Of course, the numbers are not large, because if you are really good, and you are doing well outside government, why would you want to join the public sector? Unless you feel burnt out. And then you say, I'll give it a try.
Some don't fit in because cultures differ. They may be used to the way things work in the private sector but now they've got to seek approval from so many departments and bosses, and it's difficult to adjust. But for those who adjust and stay on, this is another way of increasing diversity.
In the service, if you're not in the MAP or the Administrative Service, but you show excellence, your name will be put up. It may take you longer, but if you're interviewed and considered good enough, you are brought into the Administrative Service.

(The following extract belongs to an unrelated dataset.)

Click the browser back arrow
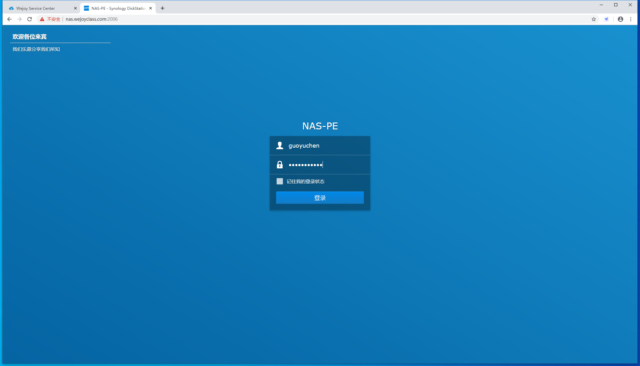 coord(9,19)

* Is there anyone whom you would say was your best bet?
I have been PSC chairman for only five years. For me to see results, I need 10, 15, 20 years. If I make a bet now, give him a scholarship, it takes a long time to prove me right or wrong.
* That is the nature of PSC's work, isn't it? It's long-term.
Yes. And you can say that of many domains. We do the best we can in selecting the right people. The rest depends on the system, the organisation, the process of nurturing and the people themselves. You may choose somebody who's good but miss something about his character, for instance, and he gets derailed along the way because of some flaw.
Or some people find that this is not the life for them. And I don't agonise over that because, for me, the important thing is fit. If people leave for the right reasons, they stay in Singapore and contribute to Singapore, that's fine.
* But there's still a sense that he took up a place that could have been given to someone else.
That's a misperception. There is no quota. That is why we had 92 PSC scholars this year and 62 last year. I'm not trying to meet a number. If this year there are 92 good people, we give 92 scholarships. Last year there were only 62, so we gave 62. Next year, it may go down or may go up again. Of course, I don't think we will ever give 500 top-tier PSC scholarships. Singapore is small and the pool is small.
* One view out there is that in recent years, with families becoming more affluent, more parents can afford to send their children abroad to study, and therefore it is becoming harder for PSC to attract the top talent.
It is not necessarily a bad thing. If you go with your parents' money, it is because you want to have your options open. You don't want to join the public service. In the past, there would have been people who applied for the wrong reasons: It is prestigious or they wanted to go overseas, even though they didn't really want to join the public service.
My concern is: Of the top five to 10 people from each JC (junior college), are many of them still applying to PSC? The answer is yes. The interest from that top tier has been maintained.
PSC chairman Eddie Teo believes diversity in the public service is important as public servants need to reflect Singapore's changing population and be able to understand the ground well.